[Go-essp-tech] Are atomic datasets mutable?

Mon Nov 23 02:43:11 MST 2009

Hi Folks

This is getting quite hard to follow even for me, and I care about every little detail in this instance. We'll write up a summary of all the threads shortly, but meanwihle ...

1) The definition of experiment ...

The way we have set up the CMIP5 descriptoin with "continuation" experiments in the tiers, is obvoiulsy already causing confusion. Metafor, which is riddled with climate modellers, had interpreted the case of a tierN extension as being a "new" experiment, and the reason was pretty obvious: most places will do the core experiments, less will do the tierN, so an ensemble average on the core timescale will be rather different than an ensemble average on the tierN timescale. Further, we expect someone to be able to cite a core description including which models contributed *without* having to document them individually in the paper itself (by default, see the discussion in 3) below). Clearly that becomes impossible if you allow the tierN and core experiments to be essentially the same.

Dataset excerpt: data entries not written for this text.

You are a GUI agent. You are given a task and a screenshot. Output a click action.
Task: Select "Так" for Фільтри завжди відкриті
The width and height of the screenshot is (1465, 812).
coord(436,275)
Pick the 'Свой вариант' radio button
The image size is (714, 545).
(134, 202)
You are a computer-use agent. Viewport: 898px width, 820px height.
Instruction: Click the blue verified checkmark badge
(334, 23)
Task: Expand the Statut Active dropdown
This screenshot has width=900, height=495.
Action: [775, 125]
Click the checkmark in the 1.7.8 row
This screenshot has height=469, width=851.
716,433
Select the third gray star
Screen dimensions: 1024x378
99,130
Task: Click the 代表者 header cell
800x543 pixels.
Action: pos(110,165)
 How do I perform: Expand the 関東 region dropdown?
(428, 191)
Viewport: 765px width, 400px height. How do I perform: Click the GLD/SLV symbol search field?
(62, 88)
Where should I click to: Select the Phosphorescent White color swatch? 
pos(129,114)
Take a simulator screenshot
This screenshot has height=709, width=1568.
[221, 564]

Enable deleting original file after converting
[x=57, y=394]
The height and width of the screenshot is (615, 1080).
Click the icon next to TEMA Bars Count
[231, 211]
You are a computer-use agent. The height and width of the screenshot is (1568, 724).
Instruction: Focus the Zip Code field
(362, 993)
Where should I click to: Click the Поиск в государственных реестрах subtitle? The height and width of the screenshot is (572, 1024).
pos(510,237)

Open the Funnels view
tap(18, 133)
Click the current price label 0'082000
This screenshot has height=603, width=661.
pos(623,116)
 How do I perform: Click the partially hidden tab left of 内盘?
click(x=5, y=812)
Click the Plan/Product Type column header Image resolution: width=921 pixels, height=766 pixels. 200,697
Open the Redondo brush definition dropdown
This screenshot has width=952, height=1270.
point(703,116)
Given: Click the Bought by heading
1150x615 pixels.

This becomes impossible if it's done the way you describe now ...  and would cause a major rethink in the work we have done.

The only issue for a consumer of the archive in keeping them split is that you have to think about concatenating two atomic datasets if you need to a full period analysis. It becomes much harder to document and handle if you don't ...

That said, the consquence of the metafor decisoin is a lot of spurious experiment conforrmance documentation, in so far as the two experiments will conform in the same way ... (all the other documentation comes for free via copying).

The metafor decisions can be undone ... and relatively quickly, but I personally think the discrimination is a helpful one for archive consumers. I've copied this to metafor to see if there is a will to do this.

2) Downloading

As Stephen says, is a different problem. It seems that we are treating versioning+ DRS like a hammer and all our problems like nails.  If I have two different versions, then a) the metadata should tell me why they are different, and b) the catalog system should help me with tools to download version differences.

Now it may be that ESG publisher+ ESG gateway can't do b) on day one, but that's no reason to make a hostage to fortune ... 

3) Analysis Subsets

I think it's fairly obivous that modellers *can* (not *will*) be fairly discriminating about which models they analyse in specific contexts. History and intuition tell us that the wider community of archive users probalby will not, they'll use entire sets of models available in various contexts ... 

How versioning matters in this context is that it is simply a marker that something has changed, we can't handle all the reasons why things have changed in the DRS URL or DOI.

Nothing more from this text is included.